(Exercise goal)
In the entries below, count every line containing "agent". Return the number and nothing else.

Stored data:
= Beginning of Section =

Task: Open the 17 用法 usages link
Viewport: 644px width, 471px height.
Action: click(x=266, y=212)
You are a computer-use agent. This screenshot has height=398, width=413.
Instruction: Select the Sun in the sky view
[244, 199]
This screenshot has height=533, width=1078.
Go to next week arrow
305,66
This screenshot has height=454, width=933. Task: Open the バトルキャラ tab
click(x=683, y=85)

= End of Section =
= Beginning of Section =

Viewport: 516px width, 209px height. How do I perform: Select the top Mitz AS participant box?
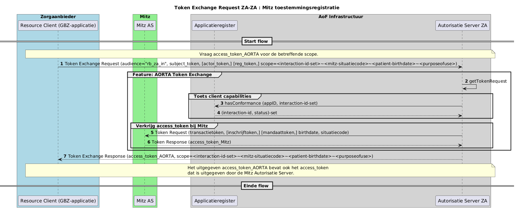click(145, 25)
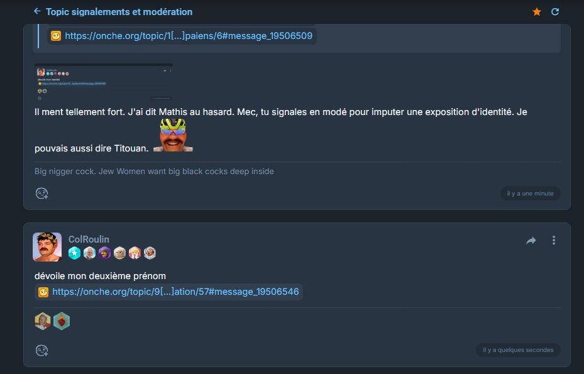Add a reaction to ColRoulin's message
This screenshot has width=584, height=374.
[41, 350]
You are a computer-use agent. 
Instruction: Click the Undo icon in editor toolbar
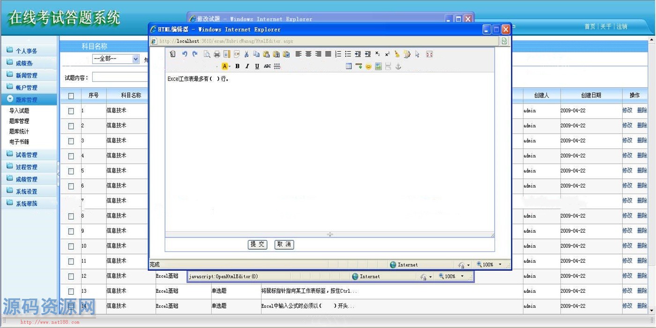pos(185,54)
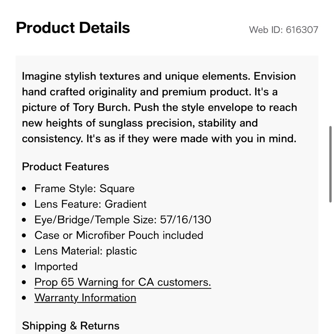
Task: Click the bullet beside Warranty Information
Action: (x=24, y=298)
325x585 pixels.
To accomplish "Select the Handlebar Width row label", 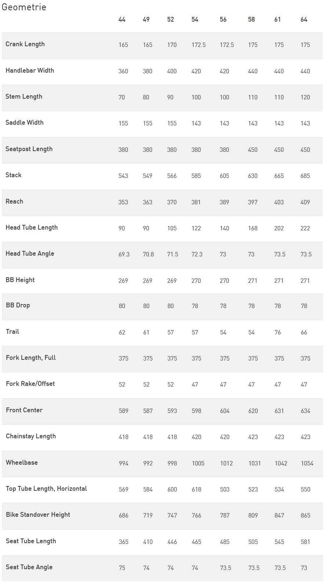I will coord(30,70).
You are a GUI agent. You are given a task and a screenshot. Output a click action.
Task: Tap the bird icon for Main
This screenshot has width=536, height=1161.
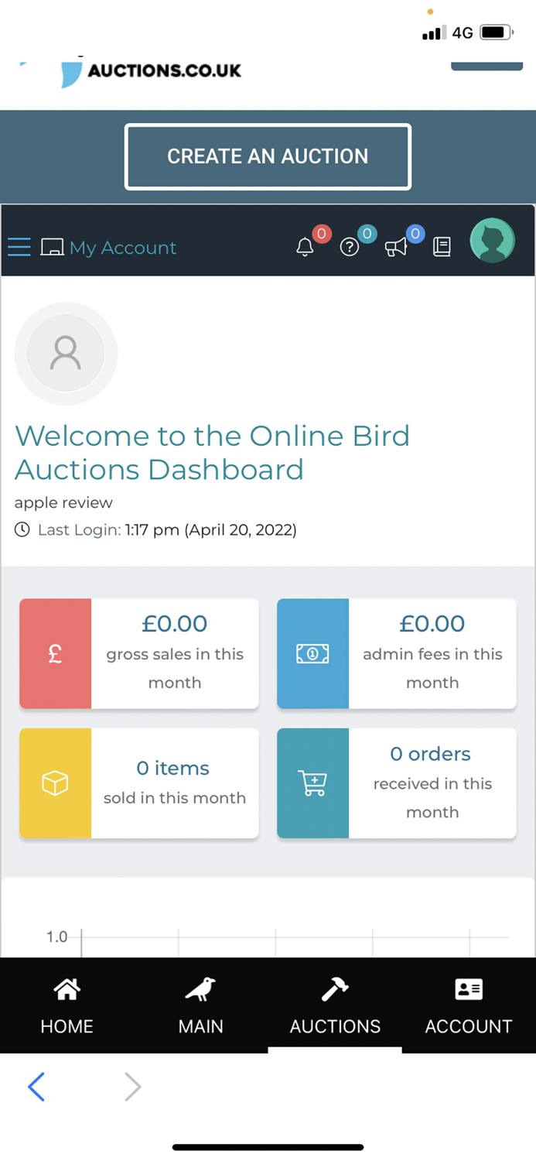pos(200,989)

= End of Section =

(Task response)
3